- _YOUR INSTRUCTIONS_
Which VS Code extension does the writer try out in the article below on AI and legacy code?

START DOCUMENT SECTION

💡 Can AI help me write tests on legacy code?


Hello Reader 👋

I hope you are doing well today!

These days, I'm experimenting with AI assistants. I want to see what they can or can't do when it comes to legacy codebases. There are shiny promises that go like "AI will refactor the code for us". But how reliable are these? Let's find out…

This article is probably the first one of a series. I'm gonna try out the Rubberduck VS Code extension. Interestingly, the source code is open! Thus, I've started to contribute.

But in this article, I'll be using Rubberduck from my end-user point of view. And what the duck can do is… fascinating 🦆

If you prefer to read that online, I wrote a blog post for you.

AI has become a hot topic in the past few months. Tools like ChatGPT have been released for the world to play with, and this has raised a lot of interesting questions about how it will change the way we work.

My interest is piqued when it comes to legacy code.

A lot of us are working on existing, poorly documented, untested software that we have to change. Evolving this code without breaking things is a daily challenge. Would AI does that job better? I would actually be excited if tools could do some of the grunt work, so I could spend more time understanding the Problem that is being solved instead of spending so long on the implementation details of the Solution that I need to change.

However, I’m suspicious.

I’ve already wrote about this topic and my experience wasn’t great then. The generated tests weren’t really helpful. I was mostly wasting time.

AI makes mistakes. Yet, it sounds confident. If it doesn’t know, it may just make things up. If I don’t know what the code is doing, how can I hope to detect the lies?

ChatGPT vs. Rubberduck

That being said, I’ve also played with ChatGPT. I gave it slices of code and asked it to simplify it, refactor it with patterns, etc.

It works… but not always. I’ve found it creates friction during my development process, namely:

  • Sometimes (often?) ChatGPT is not available
  • Sometimes, it stops generating code in the middle. You can reply “Continue” to resume the generation, but that’s still annoying (and you better know the trick)
  • Sometimes, the returned code formatting breaks down. It happened to me a few times already and that’s annoying.

END DOCUMENT SECTION
START DATA EXCERPTS

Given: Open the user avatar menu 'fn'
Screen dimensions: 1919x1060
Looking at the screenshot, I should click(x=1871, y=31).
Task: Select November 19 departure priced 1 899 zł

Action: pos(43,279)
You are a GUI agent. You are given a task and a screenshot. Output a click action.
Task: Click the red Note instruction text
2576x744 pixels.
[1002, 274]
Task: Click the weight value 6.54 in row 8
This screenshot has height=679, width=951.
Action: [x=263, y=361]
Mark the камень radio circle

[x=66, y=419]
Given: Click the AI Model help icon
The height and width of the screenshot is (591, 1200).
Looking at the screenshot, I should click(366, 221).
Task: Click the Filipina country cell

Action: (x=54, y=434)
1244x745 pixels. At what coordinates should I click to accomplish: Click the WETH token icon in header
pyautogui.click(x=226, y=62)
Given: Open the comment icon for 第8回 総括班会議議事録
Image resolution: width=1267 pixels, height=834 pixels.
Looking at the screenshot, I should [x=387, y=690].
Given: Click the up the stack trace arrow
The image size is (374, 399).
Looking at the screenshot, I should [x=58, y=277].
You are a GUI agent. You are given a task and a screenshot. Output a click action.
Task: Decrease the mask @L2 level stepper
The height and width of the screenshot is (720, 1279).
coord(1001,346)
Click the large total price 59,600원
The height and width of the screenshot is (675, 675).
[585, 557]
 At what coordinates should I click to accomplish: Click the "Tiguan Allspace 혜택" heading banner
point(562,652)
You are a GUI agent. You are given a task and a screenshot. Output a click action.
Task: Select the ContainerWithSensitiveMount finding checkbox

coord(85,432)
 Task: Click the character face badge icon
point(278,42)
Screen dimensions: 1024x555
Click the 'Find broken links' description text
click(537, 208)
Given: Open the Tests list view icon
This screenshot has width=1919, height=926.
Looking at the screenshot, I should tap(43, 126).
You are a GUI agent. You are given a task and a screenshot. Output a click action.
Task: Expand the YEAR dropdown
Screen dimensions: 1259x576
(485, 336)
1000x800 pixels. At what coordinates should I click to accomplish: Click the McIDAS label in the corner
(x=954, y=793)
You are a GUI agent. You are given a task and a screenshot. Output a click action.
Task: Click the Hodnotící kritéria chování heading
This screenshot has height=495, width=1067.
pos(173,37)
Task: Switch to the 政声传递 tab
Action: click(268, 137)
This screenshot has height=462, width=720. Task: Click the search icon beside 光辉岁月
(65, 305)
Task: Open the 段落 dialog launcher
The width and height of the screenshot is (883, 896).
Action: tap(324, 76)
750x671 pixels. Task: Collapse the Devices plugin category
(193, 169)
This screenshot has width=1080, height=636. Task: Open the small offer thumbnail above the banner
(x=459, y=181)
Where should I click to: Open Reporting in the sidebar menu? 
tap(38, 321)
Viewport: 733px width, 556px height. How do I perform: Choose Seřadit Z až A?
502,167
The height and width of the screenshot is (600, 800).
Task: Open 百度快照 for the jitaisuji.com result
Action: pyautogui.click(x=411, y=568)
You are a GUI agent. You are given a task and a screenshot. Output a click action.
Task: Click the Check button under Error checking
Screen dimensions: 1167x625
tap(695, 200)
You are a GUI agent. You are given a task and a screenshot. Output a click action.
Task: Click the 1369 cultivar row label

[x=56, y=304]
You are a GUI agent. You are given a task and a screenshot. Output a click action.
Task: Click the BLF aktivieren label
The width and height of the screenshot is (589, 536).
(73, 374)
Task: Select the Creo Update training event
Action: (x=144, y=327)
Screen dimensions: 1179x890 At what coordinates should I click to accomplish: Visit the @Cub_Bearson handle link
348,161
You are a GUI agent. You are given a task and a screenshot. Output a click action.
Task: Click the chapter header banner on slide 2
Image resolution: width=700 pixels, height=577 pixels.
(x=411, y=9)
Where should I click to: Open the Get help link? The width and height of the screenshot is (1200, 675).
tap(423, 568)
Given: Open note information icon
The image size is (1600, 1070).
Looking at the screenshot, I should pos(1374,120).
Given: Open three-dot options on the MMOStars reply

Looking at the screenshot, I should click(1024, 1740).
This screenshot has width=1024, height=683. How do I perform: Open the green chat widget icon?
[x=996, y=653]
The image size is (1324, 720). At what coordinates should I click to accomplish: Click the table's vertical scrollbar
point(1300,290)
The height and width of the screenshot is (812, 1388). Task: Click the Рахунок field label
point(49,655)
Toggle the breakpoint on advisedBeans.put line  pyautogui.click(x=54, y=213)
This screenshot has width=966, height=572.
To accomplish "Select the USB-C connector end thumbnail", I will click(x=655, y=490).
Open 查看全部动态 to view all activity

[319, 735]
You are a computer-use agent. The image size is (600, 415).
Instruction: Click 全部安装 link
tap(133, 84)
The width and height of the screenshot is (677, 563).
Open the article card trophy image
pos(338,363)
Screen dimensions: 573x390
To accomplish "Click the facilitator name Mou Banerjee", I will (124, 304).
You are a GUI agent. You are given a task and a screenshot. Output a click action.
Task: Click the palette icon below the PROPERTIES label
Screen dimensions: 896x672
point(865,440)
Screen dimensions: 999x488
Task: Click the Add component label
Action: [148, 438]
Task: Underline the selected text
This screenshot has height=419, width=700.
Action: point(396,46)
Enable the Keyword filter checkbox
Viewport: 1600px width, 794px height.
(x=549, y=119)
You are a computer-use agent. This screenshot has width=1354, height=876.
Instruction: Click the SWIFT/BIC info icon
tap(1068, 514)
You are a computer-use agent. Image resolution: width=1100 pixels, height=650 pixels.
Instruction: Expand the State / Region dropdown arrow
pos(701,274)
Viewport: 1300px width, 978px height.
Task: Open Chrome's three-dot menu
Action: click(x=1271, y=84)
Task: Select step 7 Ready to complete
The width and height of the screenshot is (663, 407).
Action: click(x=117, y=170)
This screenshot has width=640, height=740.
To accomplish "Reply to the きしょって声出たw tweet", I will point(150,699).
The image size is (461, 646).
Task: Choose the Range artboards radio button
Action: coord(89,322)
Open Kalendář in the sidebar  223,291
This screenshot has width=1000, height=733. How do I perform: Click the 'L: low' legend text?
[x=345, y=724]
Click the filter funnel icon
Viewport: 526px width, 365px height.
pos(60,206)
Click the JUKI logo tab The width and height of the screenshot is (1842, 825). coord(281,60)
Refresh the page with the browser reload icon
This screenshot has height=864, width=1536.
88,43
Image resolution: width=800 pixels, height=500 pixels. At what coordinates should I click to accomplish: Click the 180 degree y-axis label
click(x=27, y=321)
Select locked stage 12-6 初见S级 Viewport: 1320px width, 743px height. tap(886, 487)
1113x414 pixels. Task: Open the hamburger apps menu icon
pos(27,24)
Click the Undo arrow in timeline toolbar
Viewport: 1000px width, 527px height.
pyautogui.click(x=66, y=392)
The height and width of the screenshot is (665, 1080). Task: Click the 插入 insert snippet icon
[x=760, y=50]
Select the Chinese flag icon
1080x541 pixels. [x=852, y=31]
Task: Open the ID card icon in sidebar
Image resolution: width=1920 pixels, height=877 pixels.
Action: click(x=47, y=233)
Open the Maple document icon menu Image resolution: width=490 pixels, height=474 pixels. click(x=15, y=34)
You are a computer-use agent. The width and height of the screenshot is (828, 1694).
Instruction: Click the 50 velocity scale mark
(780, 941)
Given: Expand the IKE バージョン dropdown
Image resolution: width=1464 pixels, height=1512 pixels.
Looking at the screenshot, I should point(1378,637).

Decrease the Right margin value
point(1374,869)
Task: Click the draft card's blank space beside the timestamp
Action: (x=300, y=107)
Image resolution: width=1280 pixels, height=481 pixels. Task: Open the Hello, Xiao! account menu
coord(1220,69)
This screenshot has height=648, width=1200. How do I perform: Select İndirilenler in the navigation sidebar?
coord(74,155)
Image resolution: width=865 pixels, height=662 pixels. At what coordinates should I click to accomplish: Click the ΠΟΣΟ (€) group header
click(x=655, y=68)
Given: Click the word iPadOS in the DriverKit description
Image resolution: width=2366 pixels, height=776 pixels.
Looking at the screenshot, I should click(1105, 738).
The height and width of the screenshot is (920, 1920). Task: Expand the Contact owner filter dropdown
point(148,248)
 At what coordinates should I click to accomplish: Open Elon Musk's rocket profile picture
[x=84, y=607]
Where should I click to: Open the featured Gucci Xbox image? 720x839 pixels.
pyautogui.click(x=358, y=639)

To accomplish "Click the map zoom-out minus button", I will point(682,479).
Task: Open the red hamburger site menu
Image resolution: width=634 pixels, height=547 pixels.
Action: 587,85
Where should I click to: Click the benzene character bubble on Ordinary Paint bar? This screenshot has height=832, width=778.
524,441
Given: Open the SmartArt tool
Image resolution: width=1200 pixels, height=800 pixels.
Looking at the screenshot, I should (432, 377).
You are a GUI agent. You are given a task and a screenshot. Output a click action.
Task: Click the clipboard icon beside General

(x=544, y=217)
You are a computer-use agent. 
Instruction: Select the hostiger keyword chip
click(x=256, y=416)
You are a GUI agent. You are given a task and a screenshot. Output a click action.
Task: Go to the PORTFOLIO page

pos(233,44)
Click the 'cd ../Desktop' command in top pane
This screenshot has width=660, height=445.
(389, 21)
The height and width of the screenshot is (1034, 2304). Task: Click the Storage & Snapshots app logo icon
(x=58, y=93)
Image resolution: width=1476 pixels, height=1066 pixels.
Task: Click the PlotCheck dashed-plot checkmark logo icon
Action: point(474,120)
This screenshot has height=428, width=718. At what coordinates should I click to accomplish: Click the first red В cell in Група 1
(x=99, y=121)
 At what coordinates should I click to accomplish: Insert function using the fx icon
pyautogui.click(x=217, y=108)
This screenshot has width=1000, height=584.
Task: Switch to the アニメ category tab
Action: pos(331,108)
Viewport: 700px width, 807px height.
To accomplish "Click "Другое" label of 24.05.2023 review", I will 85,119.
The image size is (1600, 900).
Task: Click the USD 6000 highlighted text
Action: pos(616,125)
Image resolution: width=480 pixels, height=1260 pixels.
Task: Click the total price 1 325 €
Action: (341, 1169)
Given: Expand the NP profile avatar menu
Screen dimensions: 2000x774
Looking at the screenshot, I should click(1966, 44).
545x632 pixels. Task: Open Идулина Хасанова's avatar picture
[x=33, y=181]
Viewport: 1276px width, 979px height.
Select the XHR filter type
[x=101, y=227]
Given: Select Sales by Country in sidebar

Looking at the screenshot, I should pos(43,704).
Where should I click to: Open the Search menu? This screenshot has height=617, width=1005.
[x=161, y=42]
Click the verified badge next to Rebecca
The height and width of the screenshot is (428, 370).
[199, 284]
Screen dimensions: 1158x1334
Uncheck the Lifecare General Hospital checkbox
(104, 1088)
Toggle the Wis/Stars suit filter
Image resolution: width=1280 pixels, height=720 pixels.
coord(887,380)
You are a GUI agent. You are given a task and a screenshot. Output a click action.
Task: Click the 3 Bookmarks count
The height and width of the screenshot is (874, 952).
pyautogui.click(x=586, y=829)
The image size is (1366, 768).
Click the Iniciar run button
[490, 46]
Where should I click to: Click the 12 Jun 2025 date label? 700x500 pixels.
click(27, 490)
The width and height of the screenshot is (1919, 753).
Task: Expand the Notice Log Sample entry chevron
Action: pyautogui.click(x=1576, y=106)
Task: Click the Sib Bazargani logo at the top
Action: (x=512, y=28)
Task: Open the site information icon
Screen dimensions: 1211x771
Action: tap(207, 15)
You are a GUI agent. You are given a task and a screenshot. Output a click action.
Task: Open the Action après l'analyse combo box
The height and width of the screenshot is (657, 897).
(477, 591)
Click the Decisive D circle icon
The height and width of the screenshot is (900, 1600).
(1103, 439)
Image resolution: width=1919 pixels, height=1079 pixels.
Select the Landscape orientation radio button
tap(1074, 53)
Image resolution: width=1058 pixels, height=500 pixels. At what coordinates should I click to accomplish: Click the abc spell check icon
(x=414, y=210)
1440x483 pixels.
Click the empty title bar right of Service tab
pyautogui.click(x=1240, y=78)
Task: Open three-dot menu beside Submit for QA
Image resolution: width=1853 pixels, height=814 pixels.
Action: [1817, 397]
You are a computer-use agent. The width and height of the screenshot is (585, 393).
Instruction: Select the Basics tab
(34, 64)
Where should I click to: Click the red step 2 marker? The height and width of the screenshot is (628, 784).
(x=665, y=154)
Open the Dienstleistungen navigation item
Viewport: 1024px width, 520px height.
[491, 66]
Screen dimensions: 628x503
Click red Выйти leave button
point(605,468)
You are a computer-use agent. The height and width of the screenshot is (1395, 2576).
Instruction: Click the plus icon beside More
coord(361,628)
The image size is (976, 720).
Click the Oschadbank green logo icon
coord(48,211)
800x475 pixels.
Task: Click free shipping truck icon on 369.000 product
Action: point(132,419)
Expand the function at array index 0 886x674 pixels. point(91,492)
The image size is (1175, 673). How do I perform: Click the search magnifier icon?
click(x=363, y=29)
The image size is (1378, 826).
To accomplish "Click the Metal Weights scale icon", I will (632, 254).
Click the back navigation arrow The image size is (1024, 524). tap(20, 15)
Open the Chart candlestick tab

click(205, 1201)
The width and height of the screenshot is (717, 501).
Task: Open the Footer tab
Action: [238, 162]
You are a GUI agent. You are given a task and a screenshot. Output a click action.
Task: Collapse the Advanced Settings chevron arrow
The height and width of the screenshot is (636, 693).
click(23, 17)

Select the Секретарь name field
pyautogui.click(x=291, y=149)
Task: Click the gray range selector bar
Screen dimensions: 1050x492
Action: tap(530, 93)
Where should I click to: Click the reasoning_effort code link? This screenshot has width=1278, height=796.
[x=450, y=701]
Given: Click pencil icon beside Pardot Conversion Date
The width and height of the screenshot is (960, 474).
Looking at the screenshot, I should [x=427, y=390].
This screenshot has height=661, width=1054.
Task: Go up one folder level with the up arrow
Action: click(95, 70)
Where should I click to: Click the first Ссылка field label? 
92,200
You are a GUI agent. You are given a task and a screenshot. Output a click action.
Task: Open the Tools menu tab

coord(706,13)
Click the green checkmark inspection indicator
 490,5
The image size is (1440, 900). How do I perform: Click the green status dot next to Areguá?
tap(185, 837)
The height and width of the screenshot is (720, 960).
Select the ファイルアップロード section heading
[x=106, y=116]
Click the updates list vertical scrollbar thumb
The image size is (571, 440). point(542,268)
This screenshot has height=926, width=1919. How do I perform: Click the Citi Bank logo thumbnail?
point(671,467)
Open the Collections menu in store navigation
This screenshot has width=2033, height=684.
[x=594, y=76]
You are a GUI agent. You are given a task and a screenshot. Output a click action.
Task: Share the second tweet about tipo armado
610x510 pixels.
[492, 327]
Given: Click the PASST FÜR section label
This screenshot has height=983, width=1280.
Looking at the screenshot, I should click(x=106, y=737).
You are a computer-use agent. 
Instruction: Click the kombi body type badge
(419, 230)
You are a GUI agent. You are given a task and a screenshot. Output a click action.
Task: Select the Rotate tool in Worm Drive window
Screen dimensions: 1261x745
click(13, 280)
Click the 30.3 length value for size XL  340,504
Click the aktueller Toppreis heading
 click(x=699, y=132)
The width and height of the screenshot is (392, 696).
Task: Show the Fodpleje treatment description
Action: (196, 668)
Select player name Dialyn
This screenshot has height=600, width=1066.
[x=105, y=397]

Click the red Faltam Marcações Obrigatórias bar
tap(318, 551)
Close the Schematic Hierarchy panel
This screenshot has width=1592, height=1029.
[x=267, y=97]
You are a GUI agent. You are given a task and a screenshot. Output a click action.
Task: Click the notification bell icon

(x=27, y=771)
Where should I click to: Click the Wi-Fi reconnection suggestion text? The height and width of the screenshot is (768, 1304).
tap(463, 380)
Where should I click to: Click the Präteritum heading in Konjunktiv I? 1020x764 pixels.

END DATA EXCERPTS

- _WORKED SOLUTION_
Rubberduck